[Data records]
····················
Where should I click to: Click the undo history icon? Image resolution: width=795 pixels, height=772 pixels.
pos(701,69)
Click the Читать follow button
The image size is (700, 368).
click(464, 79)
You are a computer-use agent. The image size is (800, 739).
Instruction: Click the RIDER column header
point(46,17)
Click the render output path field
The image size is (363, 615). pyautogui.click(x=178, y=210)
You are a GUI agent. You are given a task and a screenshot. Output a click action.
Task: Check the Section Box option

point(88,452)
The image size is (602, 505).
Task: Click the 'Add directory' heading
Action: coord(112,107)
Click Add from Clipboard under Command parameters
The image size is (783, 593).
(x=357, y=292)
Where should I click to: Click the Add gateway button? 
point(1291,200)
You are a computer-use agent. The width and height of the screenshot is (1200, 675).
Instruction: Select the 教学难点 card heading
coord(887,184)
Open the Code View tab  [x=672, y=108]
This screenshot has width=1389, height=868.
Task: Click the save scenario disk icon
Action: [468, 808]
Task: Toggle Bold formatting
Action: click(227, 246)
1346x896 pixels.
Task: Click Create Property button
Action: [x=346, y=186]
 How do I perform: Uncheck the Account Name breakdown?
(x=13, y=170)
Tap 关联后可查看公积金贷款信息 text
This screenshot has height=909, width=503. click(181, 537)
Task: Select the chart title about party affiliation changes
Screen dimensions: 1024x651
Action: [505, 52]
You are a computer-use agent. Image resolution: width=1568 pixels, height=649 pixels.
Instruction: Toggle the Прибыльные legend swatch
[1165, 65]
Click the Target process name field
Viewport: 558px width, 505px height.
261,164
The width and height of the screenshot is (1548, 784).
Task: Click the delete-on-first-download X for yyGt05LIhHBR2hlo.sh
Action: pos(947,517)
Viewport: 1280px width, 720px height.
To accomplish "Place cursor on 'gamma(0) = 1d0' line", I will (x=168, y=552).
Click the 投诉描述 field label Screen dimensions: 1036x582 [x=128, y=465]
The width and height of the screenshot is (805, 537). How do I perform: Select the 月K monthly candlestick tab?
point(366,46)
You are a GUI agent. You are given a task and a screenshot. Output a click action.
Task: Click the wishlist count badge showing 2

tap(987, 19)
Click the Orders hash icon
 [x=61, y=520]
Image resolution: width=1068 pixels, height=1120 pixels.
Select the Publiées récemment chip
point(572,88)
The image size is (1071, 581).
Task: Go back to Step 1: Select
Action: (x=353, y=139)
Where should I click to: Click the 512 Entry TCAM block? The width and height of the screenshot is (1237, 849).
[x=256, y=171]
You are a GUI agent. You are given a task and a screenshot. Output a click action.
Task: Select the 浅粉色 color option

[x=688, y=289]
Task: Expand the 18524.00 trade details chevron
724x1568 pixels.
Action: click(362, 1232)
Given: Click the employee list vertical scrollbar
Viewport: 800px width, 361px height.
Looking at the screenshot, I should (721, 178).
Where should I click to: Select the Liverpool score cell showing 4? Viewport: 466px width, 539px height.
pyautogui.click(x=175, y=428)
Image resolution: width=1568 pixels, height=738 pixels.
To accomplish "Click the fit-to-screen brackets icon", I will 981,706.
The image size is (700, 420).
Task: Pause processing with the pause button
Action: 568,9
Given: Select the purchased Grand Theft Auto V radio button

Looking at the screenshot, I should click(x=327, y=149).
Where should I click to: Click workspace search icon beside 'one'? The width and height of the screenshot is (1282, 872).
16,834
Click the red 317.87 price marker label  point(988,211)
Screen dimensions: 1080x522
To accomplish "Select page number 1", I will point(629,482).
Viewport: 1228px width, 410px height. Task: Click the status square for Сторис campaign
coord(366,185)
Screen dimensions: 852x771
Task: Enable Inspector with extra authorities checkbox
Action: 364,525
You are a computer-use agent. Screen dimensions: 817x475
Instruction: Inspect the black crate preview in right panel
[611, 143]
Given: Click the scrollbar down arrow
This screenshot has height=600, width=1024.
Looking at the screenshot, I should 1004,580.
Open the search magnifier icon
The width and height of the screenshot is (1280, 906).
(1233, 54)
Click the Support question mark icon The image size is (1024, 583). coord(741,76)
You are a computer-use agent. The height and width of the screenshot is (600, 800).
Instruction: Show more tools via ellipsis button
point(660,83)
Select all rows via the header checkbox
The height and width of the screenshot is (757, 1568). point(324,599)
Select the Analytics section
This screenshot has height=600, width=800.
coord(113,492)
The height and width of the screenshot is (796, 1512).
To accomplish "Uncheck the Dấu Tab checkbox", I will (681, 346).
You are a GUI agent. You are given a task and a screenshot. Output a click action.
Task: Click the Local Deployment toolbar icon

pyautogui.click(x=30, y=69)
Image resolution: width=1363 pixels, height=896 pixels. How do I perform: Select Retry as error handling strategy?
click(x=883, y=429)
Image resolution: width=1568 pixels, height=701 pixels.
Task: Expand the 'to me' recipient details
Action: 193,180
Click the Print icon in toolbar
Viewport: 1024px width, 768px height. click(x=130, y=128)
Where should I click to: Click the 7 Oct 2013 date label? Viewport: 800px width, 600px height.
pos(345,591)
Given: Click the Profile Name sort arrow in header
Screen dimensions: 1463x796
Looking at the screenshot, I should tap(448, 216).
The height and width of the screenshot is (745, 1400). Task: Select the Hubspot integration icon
····················
Return the lines of the listing above exactly as they appear, from the line with "You are a computer-use agent. The image" up to and including the line with "tap(987, 19)".

» Right answer:
You are a computer-use agent. The image size is (800, 739).
Instruction: Click the RIDER column header
point(46,17)
Click the render output path field
The image size is (363, 615). pyautogui.click(x=178, y=210)
You are a GUI agent. You are given a task and a screenshot. Output a click action.
Task: Check the Section Box option

point(88,452)
The image size is (602, 505).
Task: Click the 'Add directory' heading
Action: coord(112,107)
Click Add from Clipboard under Command parameters
The image size is (783, 593).
(x=357, y=292)
Where should I click to: Click the Add gateway button? 
point(1291,200)
You are a computer-use agent. The width and height of the screenshot is (1200, 675).
Instruction: Select the 教学难点 card heading
coord(887,184)
Open the Code View tab  [x=672, y=108]
This screenshot has width=1389, height=868.
Task: Click the save scenario disk icon
Action: [468, 808]
Task: Toggle Bold formatting
Action: click(227, 246)
1346x896 pixels.
Task: Click Create Property button
Action: [x=346, y=186]
 How do I perform: Uncheck the Account Name breakdown?
(x=13, y=170)
Tap 关联后可查看公积金贷款信息 text
This screenshot has height=909, width=503. click(181, 537)
Task: Select the chart title about party affiliation changes
Screen dimensions: 1024x651
Action: [505, 52]
You are a computer-use agent. Image resolution: width=1568 pixels, height=649 pixels.
Instruction: Toggle the Прибыльные legend swatch
[1165, 65]
Click the Target process name field
Viewport: 558px width, 505px height.
261,164
The width and height of the screenshot is (1548, 784).
Task: Click the delete-on-first-download X for yyGt05LIhHBR2hlo.sh
Action: pos(947,517)
Viewport: 1280px width, 720px height.
To accomplish "Place cursor on 'gamma(0) = 1d0' line", I will (x=168, y=552).
Click the 投诉描述 field label Screen dimensions: 1036x582 [x=128, y=465]
The width and height of the screenshot is (805, 537). How do I perform: Select the 月K monthly candlestick tab?
point(366,46)
You are a GUI agent. You are given a task and a screenshot. Output a click action.
Task: Click the wishlist count badge showing 2

tap(987, 19)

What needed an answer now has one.